▶ DOCUMENT TEXT:
==============================
Meme Stocks Game Could Stop With Gensler

It could be game over for meme stocks with the nomination of Gary Gensler to lead the U.S. Securities and Exchange Commission. He said on Tuesday that if confirmed, he would take a closer look at trading gamification, inadequately funded platforms, and payments for order flow by market participants in light of the roller-coaster ride in GameStop’s share price earlier this year. But the agency has other, perhaps tastier, fish to fry, like special-purpose acquisition companies, or SPACs.

Online brokerage firm Robinhood’s handling of GameStop (GME) was a popular topic at Gensler’s Senate confirmation hearing. Retail investors pushed up GameStop’s stock from $20 a share in mid-January to a high of $483 just two weeks later.

Gensler said he wants to ensure retail investors are getting the best execution of their trades. It’s not clear how that fits with brokerages like Robinhood collecting payments from market makers like Citadel for their business. He also questioned the virtual balloons and confetti that come with a Robinhood trade.
==============================
▶ RECORDED DATA:
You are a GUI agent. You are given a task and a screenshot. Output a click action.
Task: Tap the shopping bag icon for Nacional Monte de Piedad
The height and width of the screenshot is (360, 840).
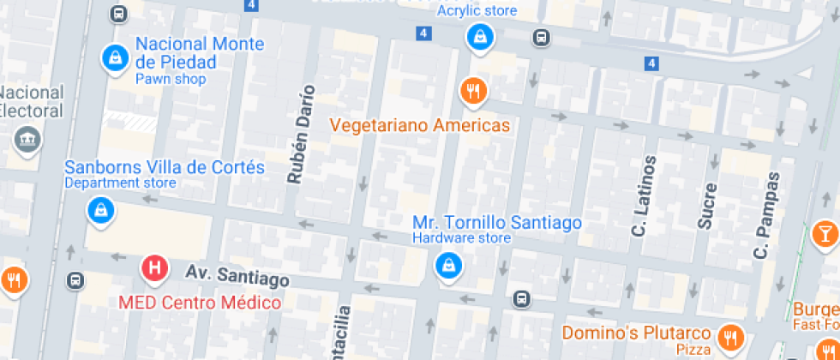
==============================
▶ WORK TASK 1:
According to the article on Gensler and meme stocks, what was GameStop's stock price in mid-January?
▶ WORK TASK 2:
List everything that, according to the article on Gensler and meme stocks, Gensler said he would take a closer look at if confirmed.
▶ WORK TASK 3:
Rewrite the article on Gensler and meme stocks between "It could be" and "companies, or SPACs.", inclusive, with "roller-coaster ride" changed to "wild swings".

▶ WRITTEN SOLUTION 1:
$20 a share

▶ WRITTEN SOLUTION 2:
trading gamification
inadequately funded platforms
payments for order flow by market participants

▶ WRITTEN SOLUTION 3:
It could be game over for meme stocks with the nomination of Gary Gensler to lead the U.S. Securities and Exchange Commission. He said on Tuesday that if confirmed, he would take a closer look at trading gamification, inadequately funded platforms, and payments for order flow by market participants in light of the wild swings in GameStop’s share price earlier this year. But the agency has other, perhaps tastier, fish to fry, like special-purpose acquisition companies, or SPACs.